La agencia espacial norteamericana aprobó fondos para una expedición inédita que buscará adentrarse en las profundidades del satélite terrestre. Un artefacto no tripulado equipado con tecnología de punta descenderá a las oscuras cavidades del astro con la misión de evaluar su potencial como asentamiento humano.
## Un robot que iluminará lo desconocido
La compañía Stone Aerospace será la encargada de materializar esta ambiciosa propuesta. Su dispositivo volador empleará haces de luz concentrada para navegar el interior de las oquedades y relevar sus características morfológicas. La información obtenida será transmitida a una unidad estacionada en la superficie a través de filamentos de fibra óptica, los cuales también funcionarán como fuente de alimentación energética y como mecanismo auxiliar de impulso.
Gilly Elor, vocera de la firma constructora, destacó que esta investigación podría significar el primer contacto de la humanidad con una caverna extraterrestre. La ejecutiva subrayó además que los adelantos concebidos para esta empresa cósmica poseen aplicaciones terrestres de gran magnitud, particularmente en lo relativo al traslado sostenido de potencia lumínica hacia plataformas móviles que operen en diversos medios.
El escenario seleccionado para esta incursión resulta de particular simbolismo: una vasta depresión en Mare Tranquillitatis, aproximadamente a cuatrocientos kilómetros del sitio donde la misión Apolo 11 tocó suelo lunar en 1969. Esta fisura, comparable en extensión a un par de canchas de fútbol, encierra bajo su boca una red de túneles subterráneos de magnitud colosal: algunos superarían por ciento veces el tamaño de las conductos volcánicos que conocemos en nuestro planeta.
## Refugio bajo la superficie
Desde hace décadas, los expertos postulan que estas formaciones geológicas podrían constituir el escenario ideal para el establecimiento permanente de personas en el satélite. Sus paredes, compuestas por espesos mantos de material rocoso y regolito, brindarían escudo contra los rayos cósmicos y las extremas oscilaciones térmicas que azotan la superficie expuesta.

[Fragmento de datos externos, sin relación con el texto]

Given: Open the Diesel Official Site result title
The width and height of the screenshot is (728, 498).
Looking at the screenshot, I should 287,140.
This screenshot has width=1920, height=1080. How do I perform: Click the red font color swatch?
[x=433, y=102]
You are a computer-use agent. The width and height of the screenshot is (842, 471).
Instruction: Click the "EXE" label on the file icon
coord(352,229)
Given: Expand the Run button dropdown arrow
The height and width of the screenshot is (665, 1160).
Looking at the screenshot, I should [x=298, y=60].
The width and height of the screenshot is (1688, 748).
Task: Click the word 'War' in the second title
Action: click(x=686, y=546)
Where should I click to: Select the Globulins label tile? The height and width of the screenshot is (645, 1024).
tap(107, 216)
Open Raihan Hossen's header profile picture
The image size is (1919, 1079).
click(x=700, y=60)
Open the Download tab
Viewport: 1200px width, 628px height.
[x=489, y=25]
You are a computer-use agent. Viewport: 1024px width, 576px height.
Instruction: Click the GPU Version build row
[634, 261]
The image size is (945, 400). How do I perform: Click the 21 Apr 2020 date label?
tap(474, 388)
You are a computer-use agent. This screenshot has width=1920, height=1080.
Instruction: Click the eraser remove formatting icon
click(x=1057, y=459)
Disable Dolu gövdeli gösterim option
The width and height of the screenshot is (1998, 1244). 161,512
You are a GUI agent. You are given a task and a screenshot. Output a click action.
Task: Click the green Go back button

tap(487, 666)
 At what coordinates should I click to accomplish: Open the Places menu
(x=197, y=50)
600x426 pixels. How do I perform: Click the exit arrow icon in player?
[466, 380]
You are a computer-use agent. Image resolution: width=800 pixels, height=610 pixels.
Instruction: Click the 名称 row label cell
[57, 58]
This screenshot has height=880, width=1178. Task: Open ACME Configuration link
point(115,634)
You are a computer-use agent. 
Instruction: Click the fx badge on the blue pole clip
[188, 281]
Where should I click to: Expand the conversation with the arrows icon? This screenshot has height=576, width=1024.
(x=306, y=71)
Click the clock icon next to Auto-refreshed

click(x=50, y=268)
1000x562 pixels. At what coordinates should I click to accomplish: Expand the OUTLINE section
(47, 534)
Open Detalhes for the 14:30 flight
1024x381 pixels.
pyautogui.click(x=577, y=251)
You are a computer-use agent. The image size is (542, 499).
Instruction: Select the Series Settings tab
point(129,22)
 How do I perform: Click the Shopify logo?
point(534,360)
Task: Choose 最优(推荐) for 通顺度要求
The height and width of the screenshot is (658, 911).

Estas estructuras se gestaron en eras remotas, cuando corrientes de magma fluido surcaron el paisaje lunar. Su costra externa se solidificó velozmente al contacto con el vacío, preservando conductos huecos de dimensiones extraordinarias.
La NASA destinó ciento setenta y cinco mil dólares para la fase inicial de estudio, en el marco del programa Innovative Advanced Concepts, que distribuyó en total tres millones doscientos mil dólares entre múltiples iniciativas vanguardistas.
Elor admitió que la empresa enfrentará obstáculos considerables: la ausencia de señales de posicionamiento satelital y la imprevisibilidad del terreno exigirán precisión extrema. Asimismo, el equipo deberá garantizar la esterilidad del procedimiento para preservar la integridad de los registros instrumentales.